[英]R create a new column for set of values by multiple conditions
i am not sure if the title is precise enough to describe my problem. 我不确定标题的准确性是否足以描述我的问题。 I have a data frame with sets
1:n
of two groups A
and B
and possible status Calm
, Action1
and Action2
. 我有集的数据帧
1:n
两组A
和B
和可能的状态Calm
, Action1
和Action2
。
triggers <- c("Action1", "Action2")
df <- data.frame(Set = c(rep(1, 4), rep(2, 4), rep(1, 4)),
Group = c(rep("A", 4), rep("A", 4), rep("B", 4)),
Status = c(rep("Calm",3), "Action1", rep("Calm",3),
"Action2", rep("Calm", 4)))
Set Group Status
1 A Calm
1 A Calm
1 A Calm
1 A Action1
2 A Calm
2 A Calm
2 A Calm
2 A Action2
1 B Calm
1 B Calm
1 B Calm
1 B Calm
Based on the vector triggers
i want to create a new column where the following condition is met. 基于矢量
triggers
我想创建一个满足以下条件的新列。
If in one set (for each group) an Action1
or Action2
occurs than write into a new column the status Action
also for Status
Calm
. 如果在一组(每个组)的
Action1
或Action2
比写入到一个新的列中的状态发生Action
也为Status
Calm
。
The result in the new column should be c(rep("Action", 8), rep("Calm", 4))
. 新列中的结果应为
c(rep("Action", 8), rep("Calm", 4))
。
I could not solve the problem with the multiple condition in this data frame. 我无法解决此数据帧中的多重条件问题。 Hope, someone can help me and forgives my non-mathematical description for the problem.

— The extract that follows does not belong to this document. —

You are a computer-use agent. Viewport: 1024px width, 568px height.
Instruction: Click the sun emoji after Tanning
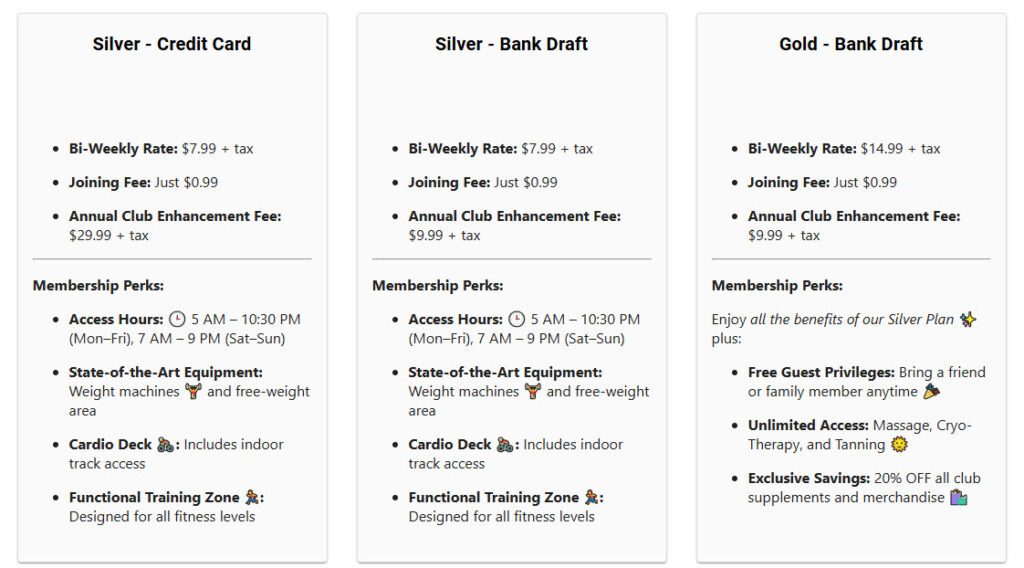tap(899, 444)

希望有人可以帮助我,并原谅我对这个问题的非数学描述。
This should work: 这应该工作:
df %>% dplyr::group_by(Group, Set) %>%
do(mutate(. ,result = ifelse(any(Status %in% triggers), "Action", "Calm")))
Source: local data frame [12 x 4]
Groups: var2, var1 [3]
Set Group Status result
<dbl> <chr> <chr> <chr>
1 1 A Calm Action
2 1 A Calm Action
3 1 A Calm Action
4 1 A Action1 Action
5 2 A Calm Action
6 2 A Calm Action
7 2 A Calm Action
8 2 A Action2 Action
9 1 B Calm Calm
10 1 B Calm Calm
11 1 B Calm Calm
12 1 B Calm Calm
Here is a data.table
solution as requested 这是根据要求的
data.table
解决方案
library(data.table)
dt1 <- setDT(df)
dt1[, result := ifelse(sum(Status %in% triggers) == 0, "Calm", "Action"), by = .(Group, Set)]
With the data set provided this is roughly 6.5 times as fast as using dplyr
使用提供的数据集,这大约是使用
dplyr
6.5倍
Considering dft
as your inut dataframe, you could use dplyr
and try: 将
dft
当作您的输入数据框,可以使用dplyr
并尝试:
dft %>%
group_by(Group, Set) %>%
mutate(nc = if_else( Status %in% triggers, 1, 0)) %>%
mutate(nc = max(nc)) %>%
mutate(nc2 = if_else(nc == 1, "Action", as.character(Status))) %>%
select(nc2)
ps the second and third mutate
commands could be merged into one. ps第二个和第三个
mutate
命令可以合并为一个。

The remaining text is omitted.